___ LISTING ___

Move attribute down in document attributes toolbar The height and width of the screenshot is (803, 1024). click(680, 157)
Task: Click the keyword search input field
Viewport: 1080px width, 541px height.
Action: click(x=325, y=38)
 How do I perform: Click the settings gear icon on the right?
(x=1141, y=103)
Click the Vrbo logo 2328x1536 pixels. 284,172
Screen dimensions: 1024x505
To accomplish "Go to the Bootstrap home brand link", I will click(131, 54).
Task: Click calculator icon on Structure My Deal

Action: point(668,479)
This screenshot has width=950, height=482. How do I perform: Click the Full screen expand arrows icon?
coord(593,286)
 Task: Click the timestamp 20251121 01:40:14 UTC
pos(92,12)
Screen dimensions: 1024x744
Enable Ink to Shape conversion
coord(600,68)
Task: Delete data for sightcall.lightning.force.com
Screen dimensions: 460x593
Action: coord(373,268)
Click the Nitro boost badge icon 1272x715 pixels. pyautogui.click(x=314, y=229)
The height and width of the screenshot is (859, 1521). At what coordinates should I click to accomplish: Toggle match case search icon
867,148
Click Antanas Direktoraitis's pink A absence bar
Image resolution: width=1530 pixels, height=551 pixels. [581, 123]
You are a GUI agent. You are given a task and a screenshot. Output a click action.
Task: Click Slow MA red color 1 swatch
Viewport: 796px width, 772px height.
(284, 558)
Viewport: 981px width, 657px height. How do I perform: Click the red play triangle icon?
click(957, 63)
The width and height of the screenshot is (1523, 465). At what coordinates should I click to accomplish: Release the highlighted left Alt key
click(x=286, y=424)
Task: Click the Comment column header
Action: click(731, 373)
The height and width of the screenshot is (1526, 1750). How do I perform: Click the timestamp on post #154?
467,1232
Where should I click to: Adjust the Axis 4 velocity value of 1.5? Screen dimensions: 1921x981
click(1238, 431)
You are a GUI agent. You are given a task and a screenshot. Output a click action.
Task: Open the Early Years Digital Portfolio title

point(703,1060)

___

* **SHORT TASK**
Reproduce the data verbatim, starting at the line that contains "Click Antanas Direktoraitis's" and ending at the final line of the data.

* **SOLUTION TO THE PROBLEM**
Click Antanas Direktoraitis's pink A absence bar
Image resolution: width=1530 pixels, height=551 pixels. [581, 123]
You are a GUI agent. You are given a task and a screenshot. Output a click action.
Task: Click Slow MA red color 1 swatch
Viewport: 796px width, 772px height.
(284, 558)
Viewport: 981px width, 657px height. How do I perform: Click the red play triangle icon?
click(957, 63)
The width and height of the screenshot is (1523, 465). At what coordinates should I click to accomplish: Release the highlighted left Alt key
click(x=286, y=424)
Task: Click the Comment column header
Action: click(731, 373)
The height and width of the screenshot is (1526, 1750). How do I perform: Click the timestamp on post #154?
467,1232
Where should I click to: Adjust the Axis 4 velocity value of 1.5? Screen dimensions: 1921x981
click(1238, 431)
You are a GUI agent. You are given a task and a screenshot. Output a click action.
Task: Open the Early Years Digital Portfolio title

point(703,1060)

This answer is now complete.